In short, Tomas Piety returns home from the war, an army priest that’s had enough of fighting – or at least it seems that way from the flashing behind his eyes. The memories of battle that have scarred him. On his return to Ellinburg he finds out his business have been taken over by the Skanians. Because Tomas Piety is not only a priest, that’s a newer business to him, but he’s also a gang boss, leader of the Pious Men. A group who offered their protection to local business, who then consumed local business, and now want it back.
I was instantly gripped by the strong character voice here, Tomas reaches out and drags you in to Ellinburg, and his story. Where you step in the puddles of piss and dodge ladies of night with him, while he’s storming through streets on a mission to raid a business once his with Bloody Anne, his sergeant, and his estranged brother, Jochan, at his side. It’s gritty, straight-talking, and honest. It promotes a greyed worldview which also reflects what Tomas has been through, the history of war and hardship. It’s a voice strained raw with dark family history with subtle hints of something much worse, shared by the Piety brothers. And the unescapable effects that war has on someone: it is this facet that makes Tomas all the more believable. He’s not a man that’s invulnerable to his surroundings, nor is he a hero. He’s a man that only seems to just be keeping his head above water – although he’s someone who commands respect and outwardly is confident, there’s that secret insight we get as a reader where we know all is not well.
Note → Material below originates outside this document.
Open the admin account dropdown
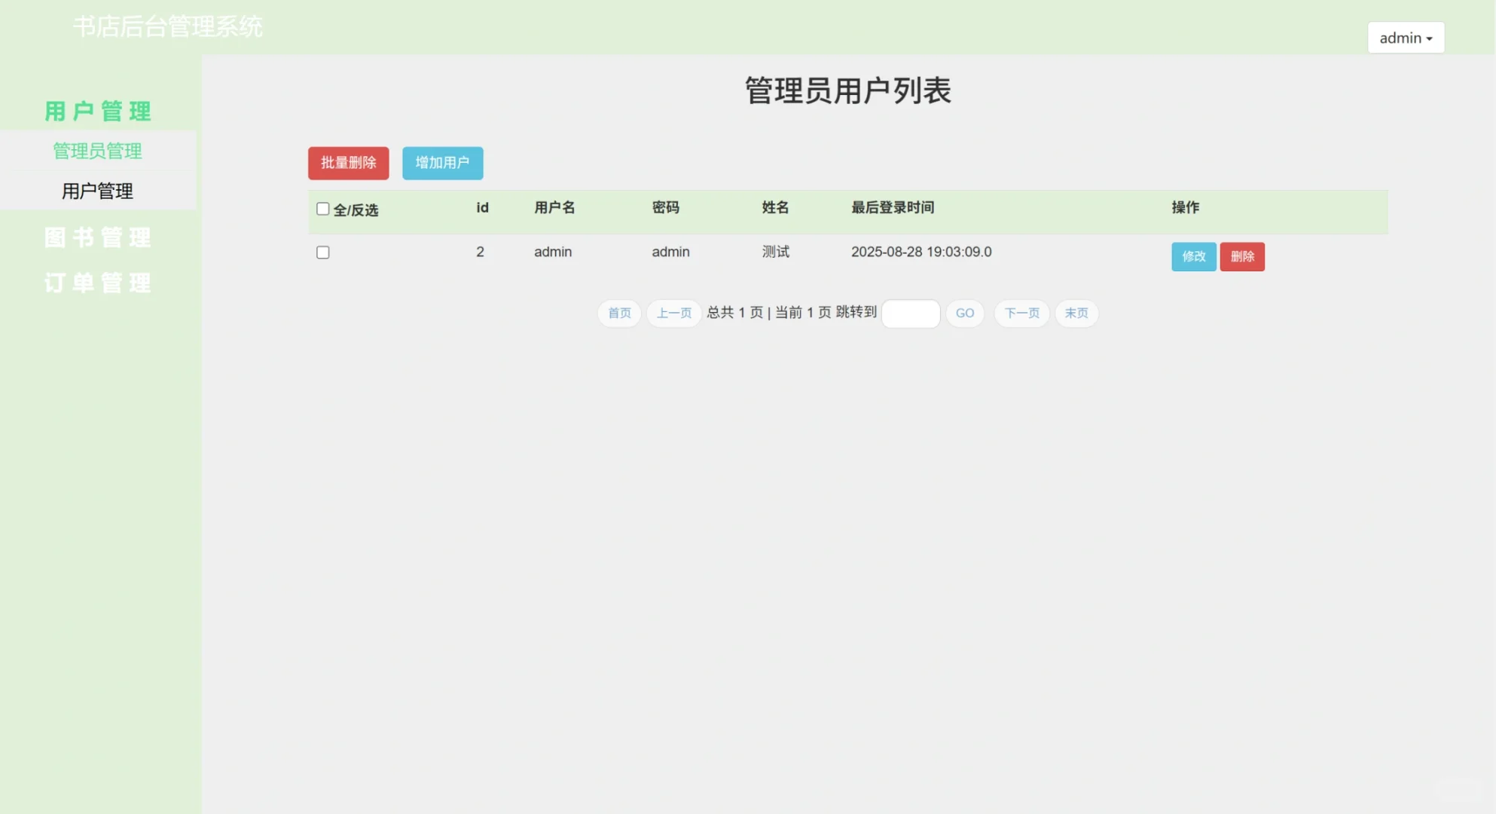1496x814 pixels. click(x=1404, y=37)
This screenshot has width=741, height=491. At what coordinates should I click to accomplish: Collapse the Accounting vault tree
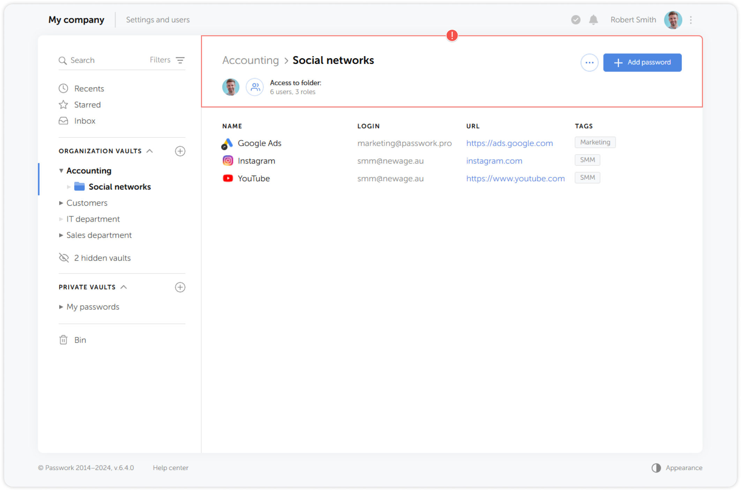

And I love that about this character.
When I started this book, I had no idea there would be any magic in it at all. In fact, I’m sure someone who recommended it to be said there wasn’t a magic system (I’m a huge stickler for magic, so this is the reason I took so long to read) and to my surprise, subtle as it may be, there’s a highly intriguing system in the way of the Cunning. Also, foreign magicians, which reminded me of the Powder Mage Trilogy, and some very grotesque uses of said system. Really it is by no means the backbone of the story, it’s just there. But it has enough surprise and awe in it that I wouldn’t want to go into too much detail. Only that, if someone tells you there’s no magic in this, they’re wrong. And it’s great!
Overall, if you like grit, magic, and political intrigue, this would be a book for you. I certainly loved it and have moved straight on to the audiobook of the second. It’s very well narrated if that’s the way you like to consume books.